With a presidential election coming within 60 days and a deteriorating economic situation, Tunisian leaders must race against time to quell the anger in the streets, Grami said, advising them to show good will to regain people's trust and adopting specific political and economic measures.

Amel noted the prime mintier and the caretaker government had made mistakes in their first attempts to stabilize the country.

She cited the prime minister had spoken to the fled leader via phone, used a strong tone when talking about casualties in protests, while failing to mention they died for the sake of their country, who also allowed the security forces to engage tear gas to disperse demonstration, which aroused people's suspicion of the new government's breaking up with the past.

However, they have been correcting their mistakes, the book writer said, noting the interim government has wasted no time to declare an unusual three days of national morning, a symbol of recognition that those killed in the popular protests sacrificed their lives for the sake of Tunisia.

Meanwhile, the authorities have been mulling laws for a general amnesty for political prisoners and the recognition of banned political groups under the rule of Ben Ali. The moves were described by Grami as a first sign of trying to reconcile the government with the people, saying the amnesty and the recognition are the foundation for a free political environment which invites everybody to participate in the country's politics.

Still, Amel suggested bolder moves, including amending the constitution, which has served as a tool for the ex-president's clinging into power, making more room for other players in the government to include more ministers from the opposition and the civil society, stepping up investigations into corruptions and abuses, and preparing for democratic elections.

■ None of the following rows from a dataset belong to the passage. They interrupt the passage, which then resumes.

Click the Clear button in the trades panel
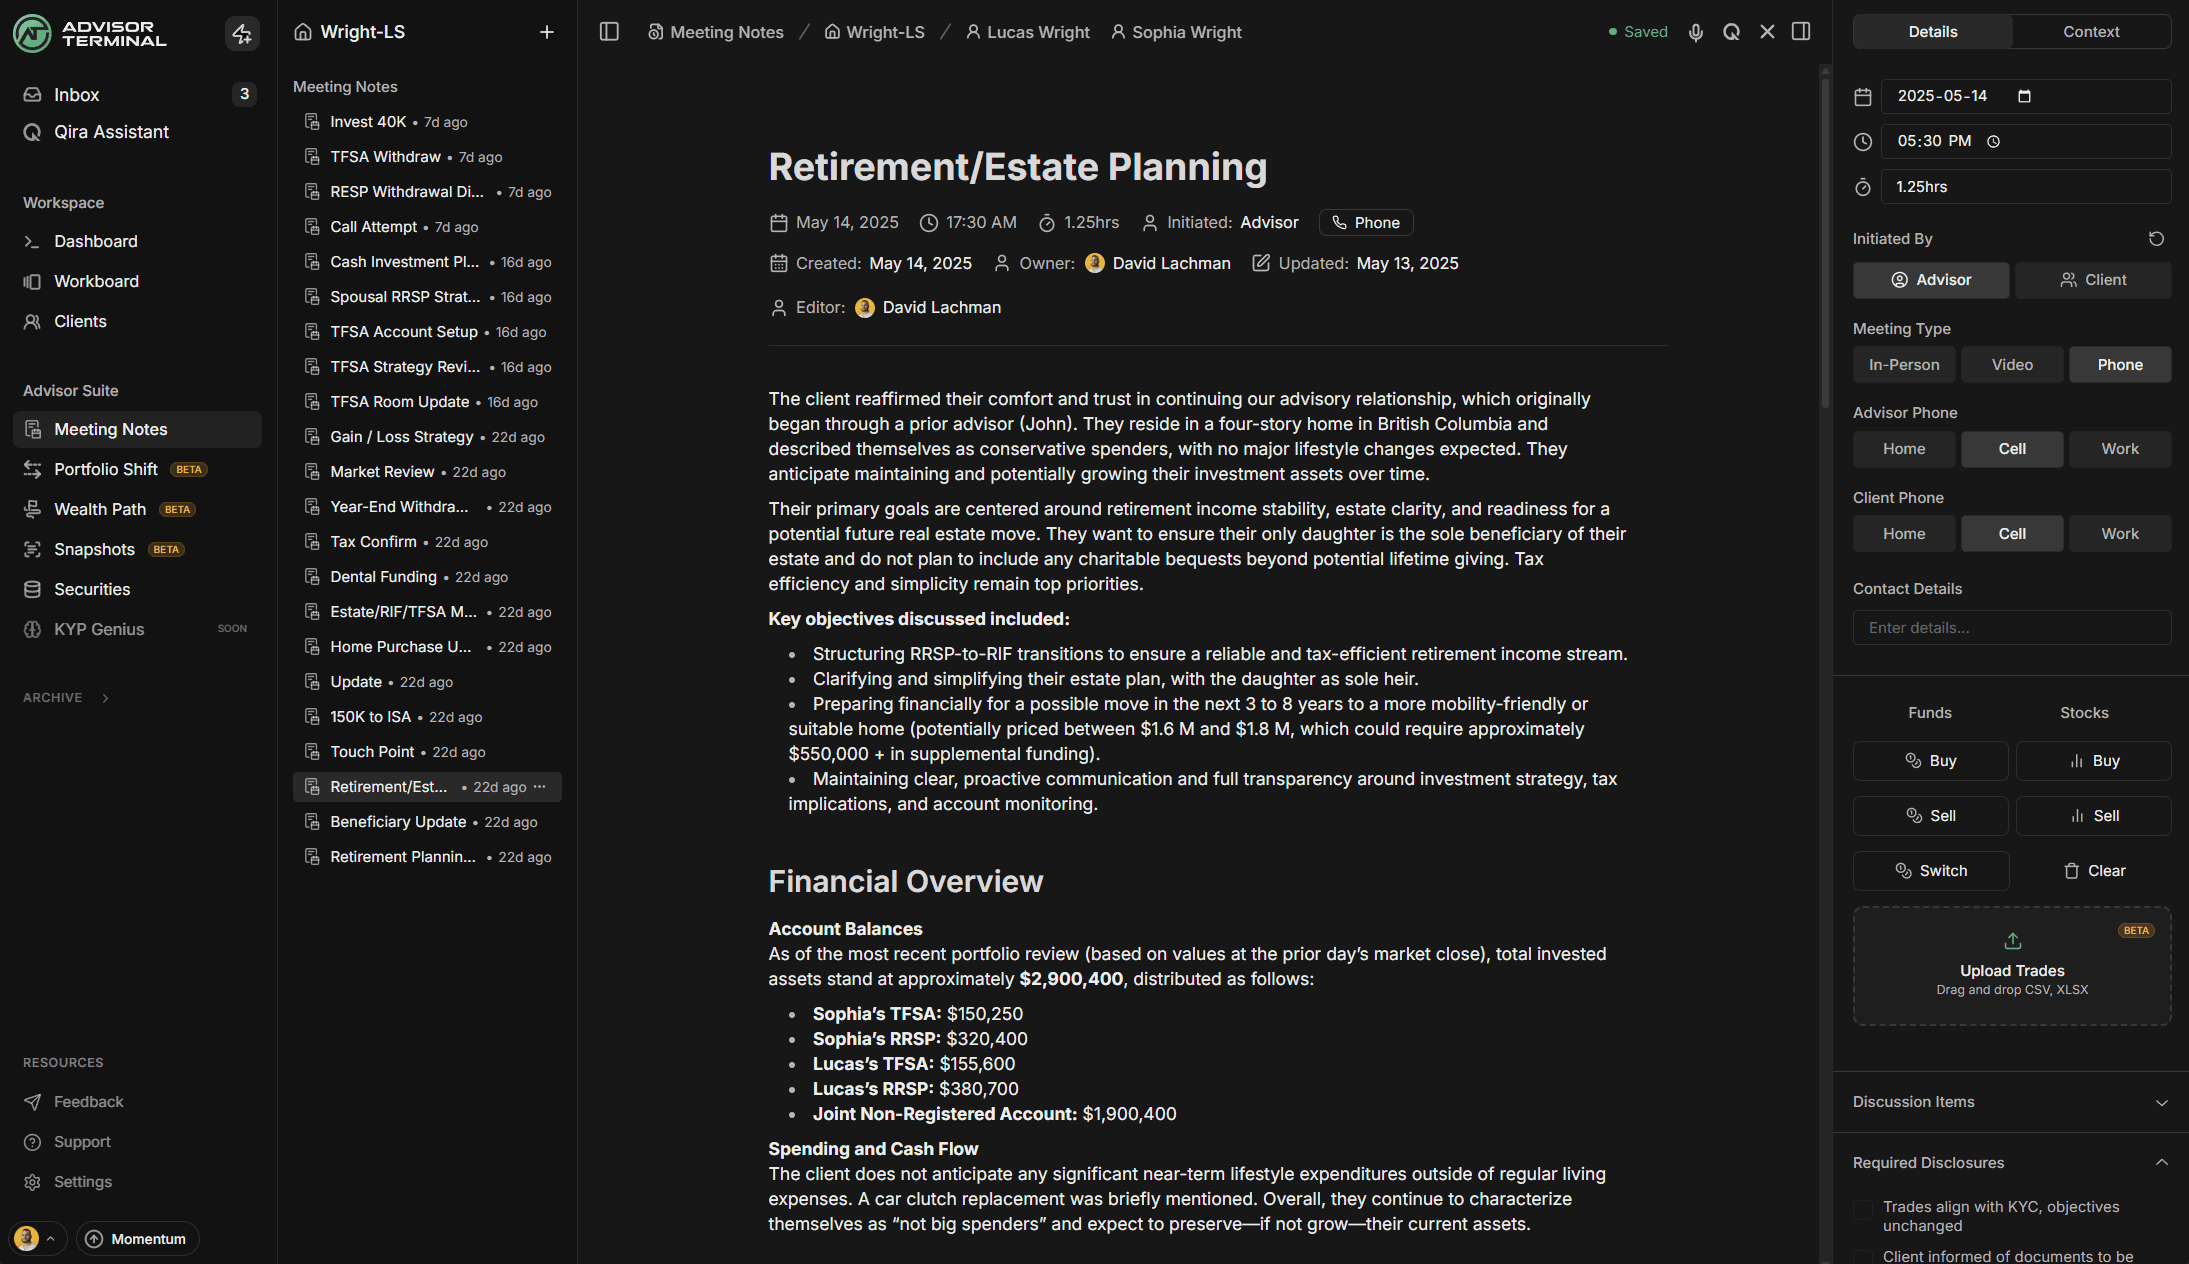The height and width of the screenshot is (1264, 2189). [x=2093, y=870]
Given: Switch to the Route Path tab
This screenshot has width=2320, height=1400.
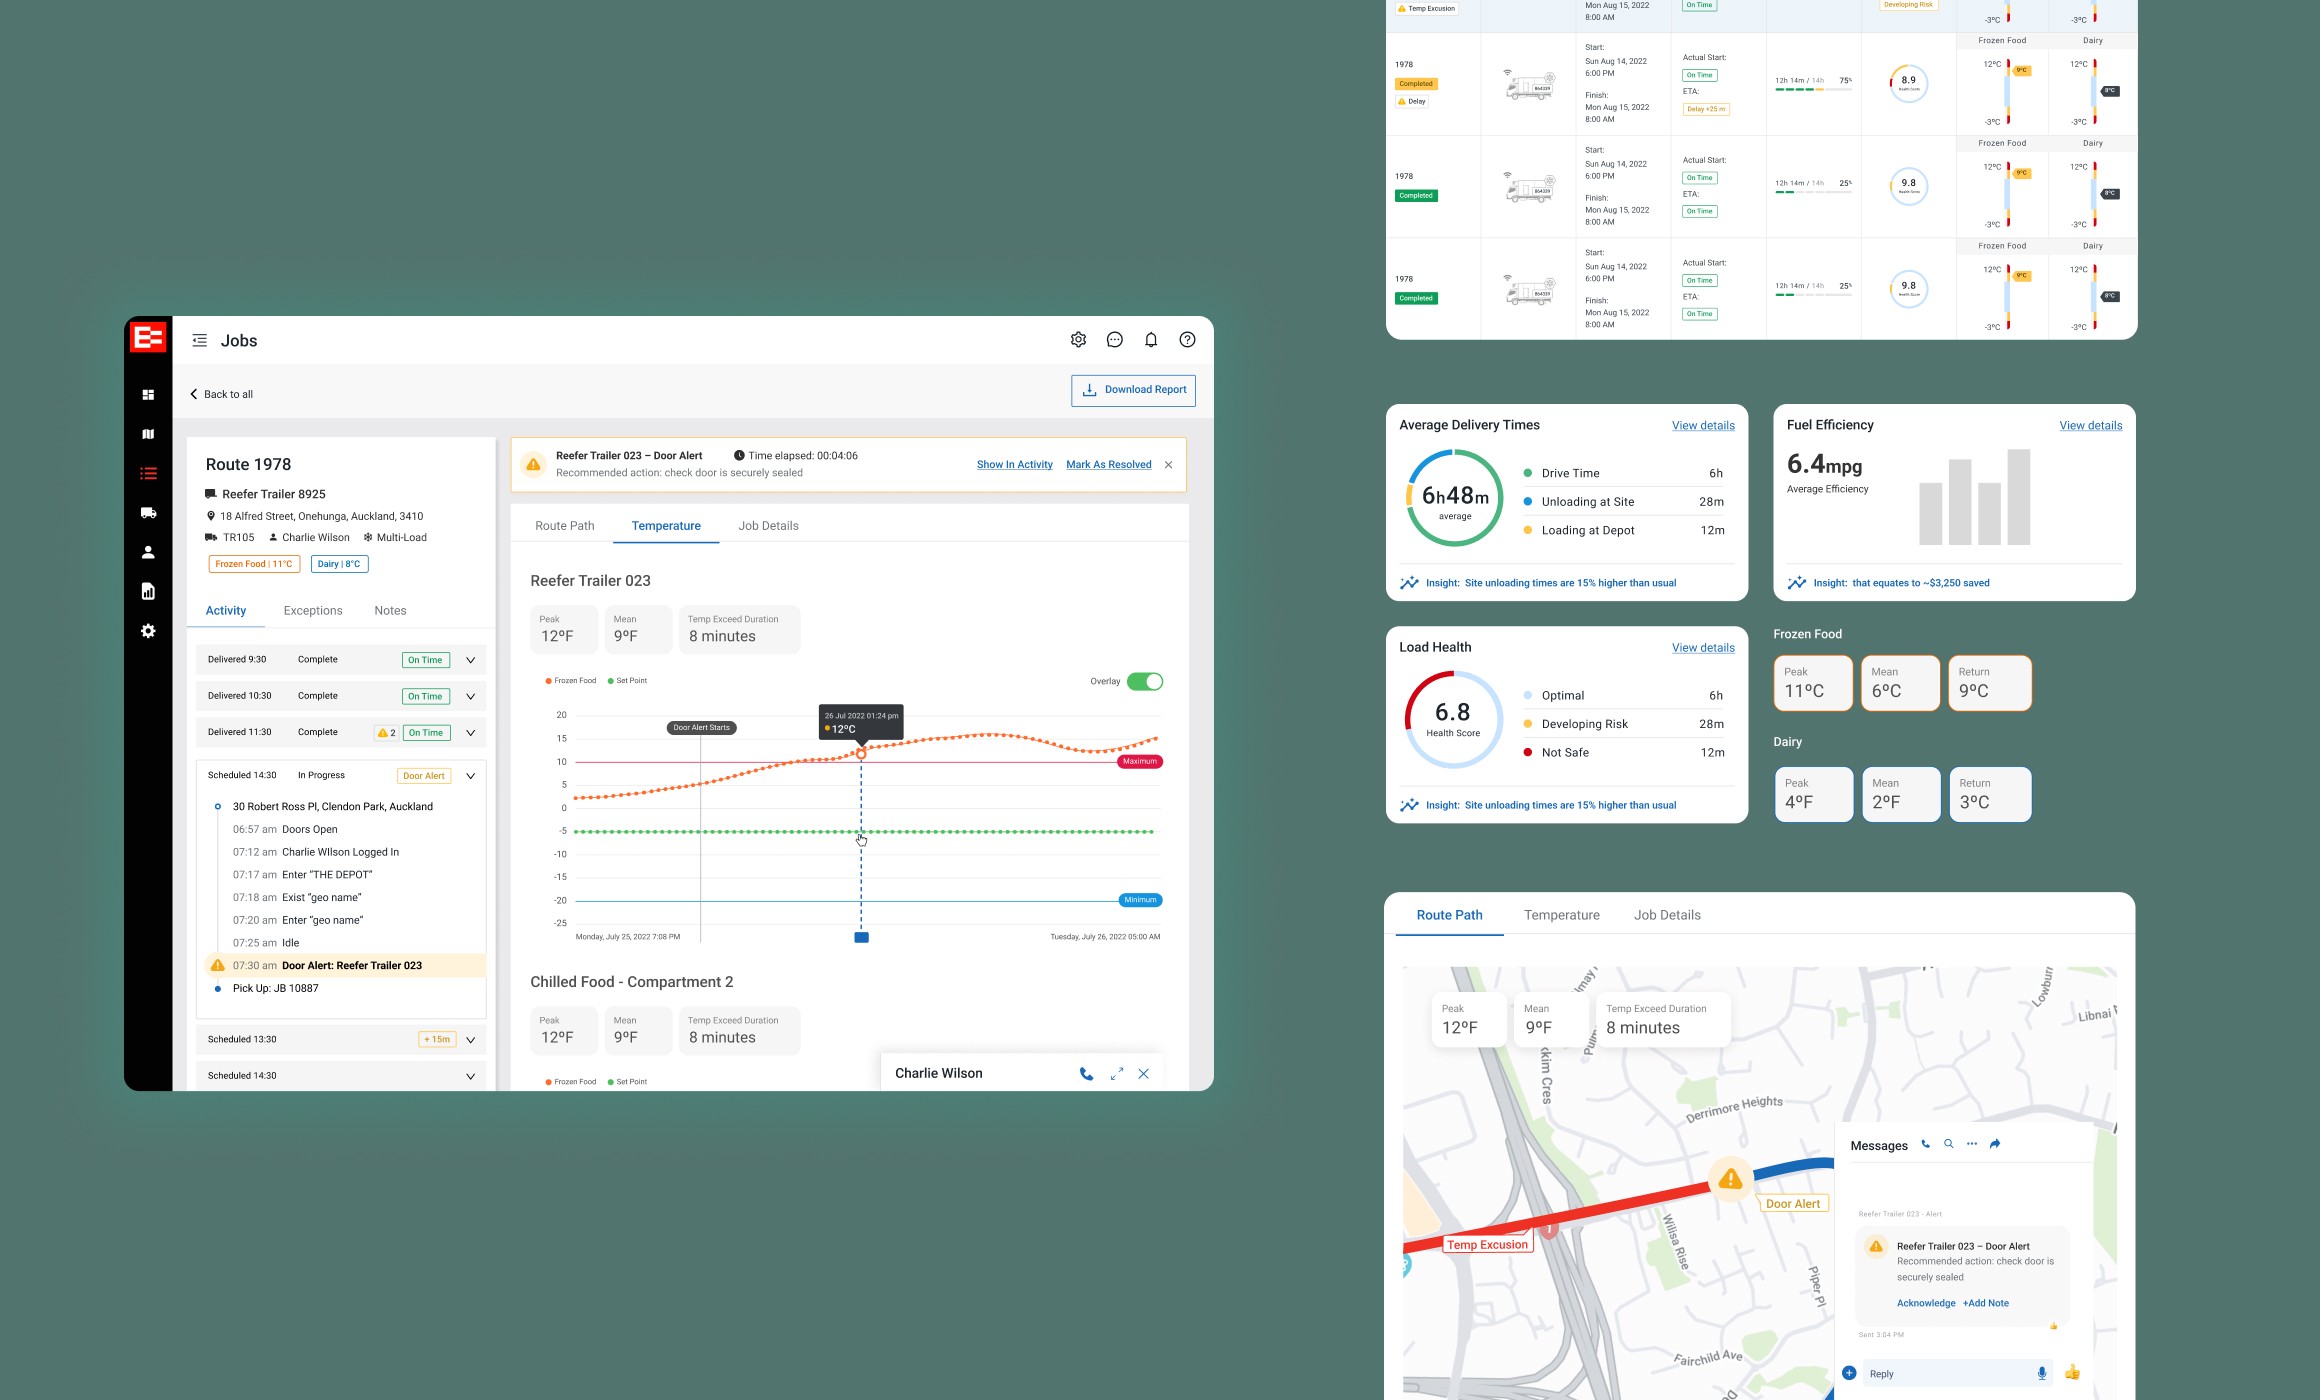Looking at the screenshot, I should [564, 526].

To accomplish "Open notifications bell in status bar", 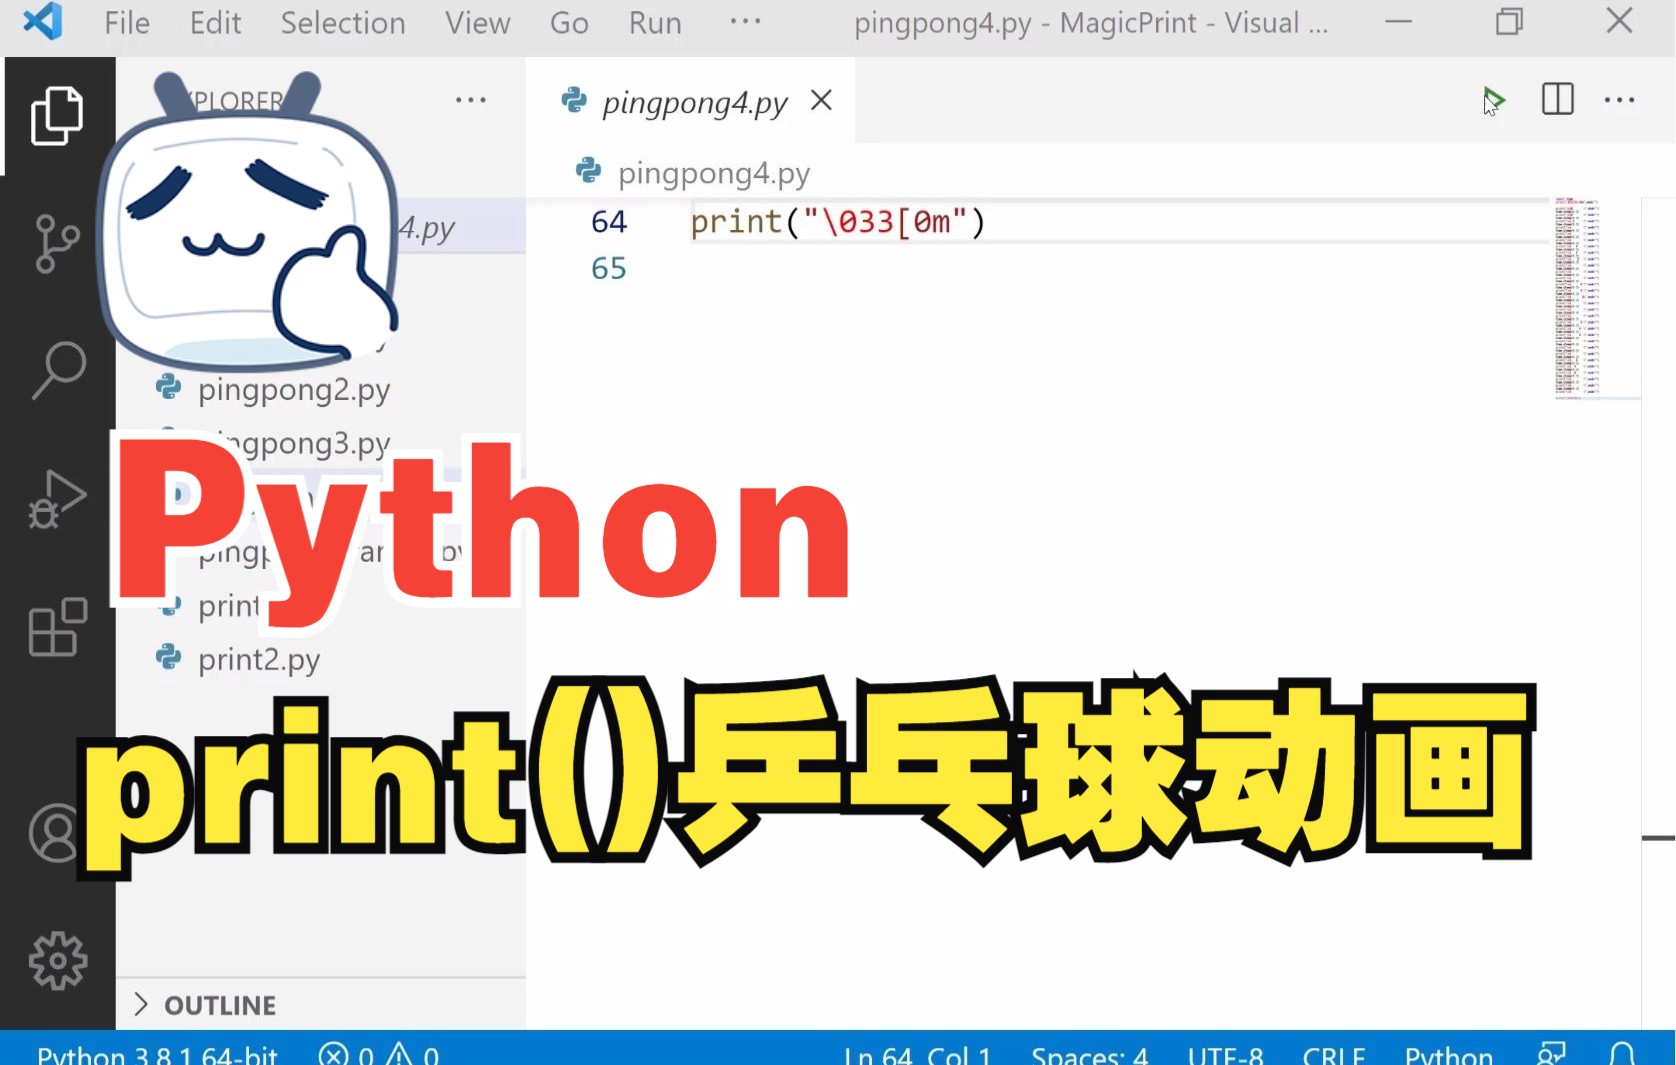I will point(1622,1053).
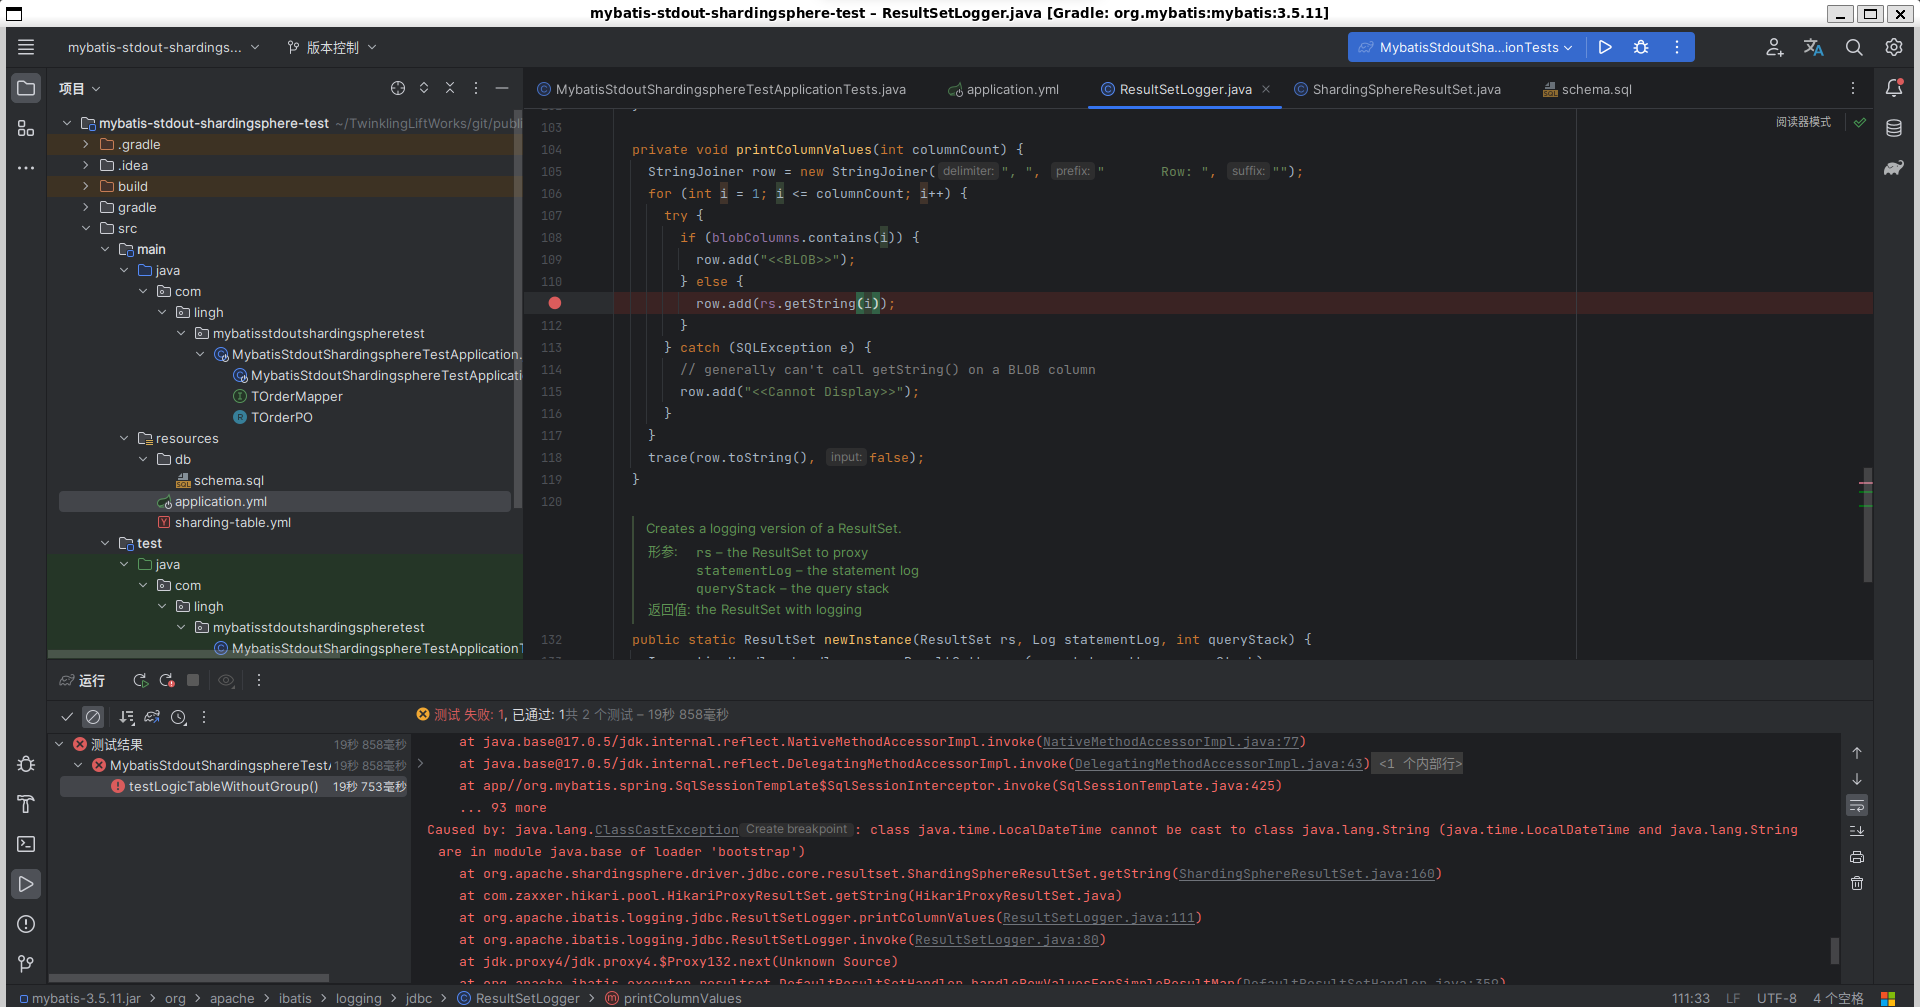Toggle showing passed tests
Image resolution: width=1920 pixels, height=1007 pixels.
pyautogui.click(x=67, y=717)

These must be done very quickly to prevent further unrest, Grami said.

As for economy, Nabil Cherni stressed the decline in investment rate in Tunisia, cautioning the further rising of the unemployment rate which contributed to weeks of violence, in face of less investment and commercial activities.

"We must do something to convince the investors that without the intimation of the privileged few, Tunisia now is more open, where investors can enjoy more chances to succeed than in the past, " Nabil said.